┌─ The data
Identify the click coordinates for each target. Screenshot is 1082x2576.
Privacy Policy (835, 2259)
└─
┌─ The data
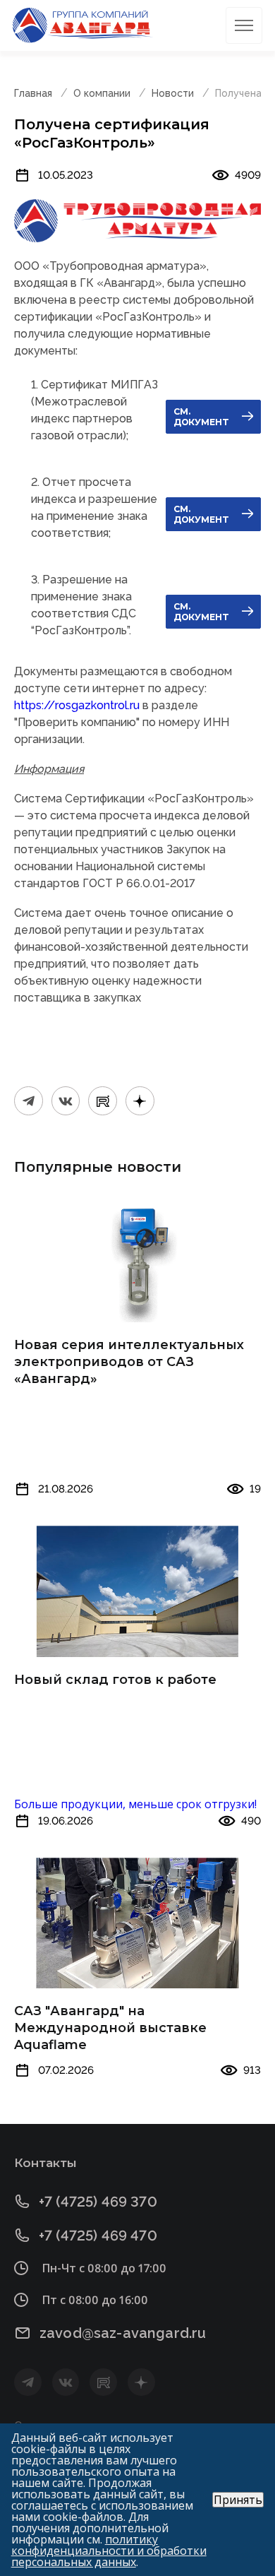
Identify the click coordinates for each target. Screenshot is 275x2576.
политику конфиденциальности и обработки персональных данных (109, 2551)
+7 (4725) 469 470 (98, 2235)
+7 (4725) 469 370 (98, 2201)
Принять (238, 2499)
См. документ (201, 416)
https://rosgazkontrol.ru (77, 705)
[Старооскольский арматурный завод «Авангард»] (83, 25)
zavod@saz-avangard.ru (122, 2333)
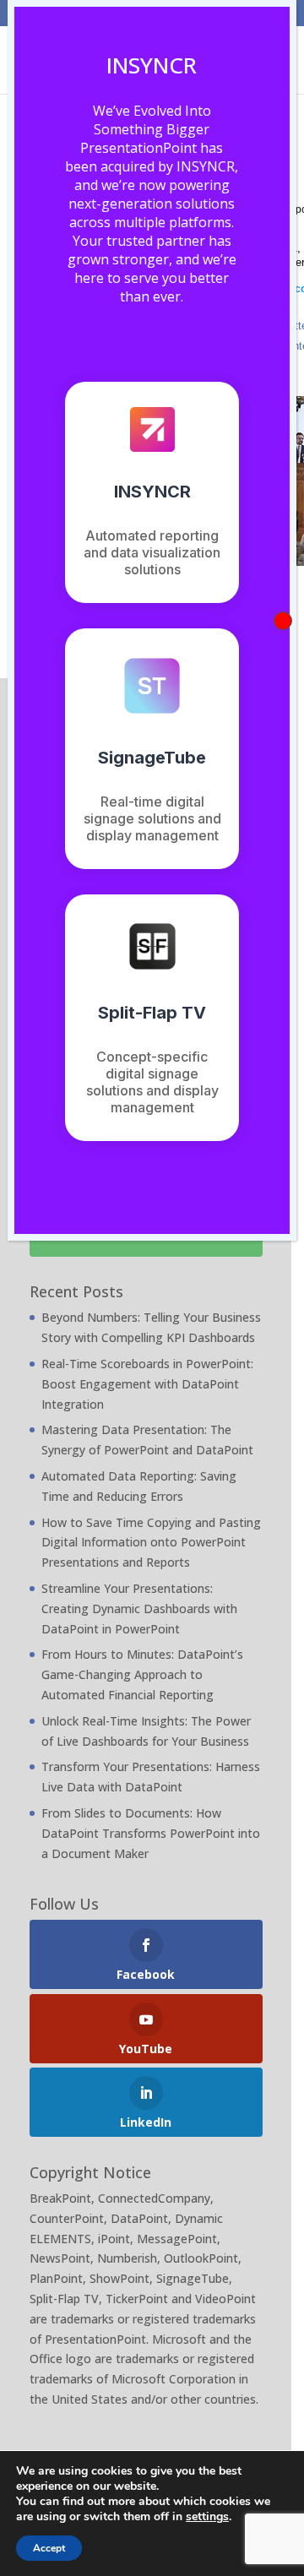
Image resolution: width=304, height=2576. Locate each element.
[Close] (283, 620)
└─
Begin at the line that has "Screenshot is 1082x2576." in the entries above; stop after the line that has "Privacy Policy (835, 2259)". Transcribe exactly those lines and no others.

Identify the click coordinates for each target. Screenshot is 1082x2576.
Privacy Policy (835, 2259)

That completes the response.